- Official DVD cover
- Directed by: Chris Stokes
- Written by: Marcus Warren; Chris Stokes;
- Produced by: Cassius Weathersby
- Starring: Marques Houston; Jerome Jones; Kelton "LDB" Kessee; Buddy Lewis; Alexis Fields; Kym Whitley; Meagan Good; Dorien Wilson; Mari Morrow; Dwan Smith;
- Cinematography: Todd A. Dos Reis
- Edited by: Chris Maybach
- Music by: Tom Moore
- Production companies: New Line Cinema; Ultimate Group Films;
- Distributed by: New Line Home Video
- Release date: August 14, 2001;
- Running time: 80 minutes
- Country: United States
- Language: English

= House Party 4: Down to the Last Minute =

2001 film by Chris Stokes

House Party 4: Down to the Last Minute is a 2001 American direct-to-video comedy film.

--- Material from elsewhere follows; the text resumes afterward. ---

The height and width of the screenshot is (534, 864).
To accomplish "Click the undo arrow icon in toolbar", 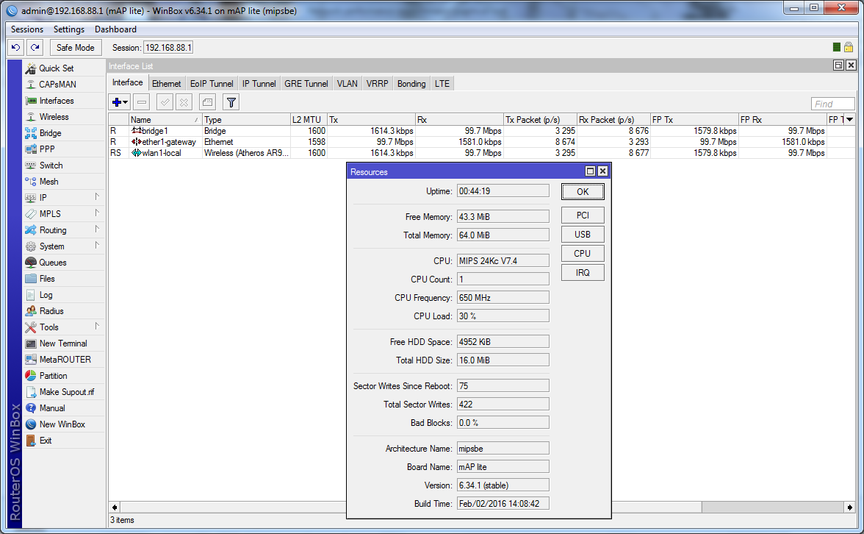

It is the standalone sequel to House Party 3 (1994) and fourth installment in the House Party franchise as it has no connection to any of the preceding films or the subsequent film House Party: Tonight's the Night. It stars IMx, and is the first film in the series to not star Kid 'n Play. This is IMx's second House Party film; they also appeared in House Party 3 when they were known as Immature and portrayed entirely different characters than they do in this film.

== Plot ==

Jon-Jon sees a ripe opportunity for a major party when he snags the job house-sitting for his rich Uncle Charles. The mansion comes with a platinum colored Mercedes-Benz 430 and, although Uncle Charles has told him not to drive the car or have people over, Jon-Jon wastes no time in doing both; Jon-Jon is not only having an "entertainment party", but he's auditioning his hip-hop band (IMx) for a record executive. When Jon-Jon finds out his uncle is coming home earlier than announced, he has to race against time to try to put everything back the way he found it.

== Cast ==

- Marques "Batman" Houston as Jon "Jon-Jon" Harris Jr.
- Kelton "LDB" Kessee as "T"
- Jerome "Romeo" Jones as Mark
- Buddy Lewis as Charles Lester
- Alexis Fields as Monique Harris
- Kym Whitley as Judy Lester Harris
- Meagan Good as Tina Johnson
- Dorien Wilson as Jon Harris Sr.
- Mari Morrow as Linda Lester
- Dwan Smith as Mrs. Dixon
- Irene Stokes as Mable Lester
- Jerod "Big Time" Mixon as Bertha
- Jamal "Hercules" Mixon as Heidi
- Giorgi-o as Flight Attendant
- Henrietta Komras as Mrs. Tupay
- Chris Stokes as Ray "Ray-Ray"
- Nick Testa as "Nightbeast"

== Sequel ==

At the end of the film, Jon Jon and Monique hint at a sequel centering on Monique as the protagonist. That film, however, was never produced. The next film in the series, House Party: Tonight's the Night starring Tequan Richmond and Zac Goodspeed, was released direct to DVD on July 23, 2013; that film is a direct continuation of House Party 3, and disregards the events of House Party 4: Down to the Last Minute. Kid 'n Play, the franchise's original leads, make an appearance at the end of the film, reprising their roles from the first three films. It is revealed that the two have gone on to be successful music producers just as they aspired to in the second and third films.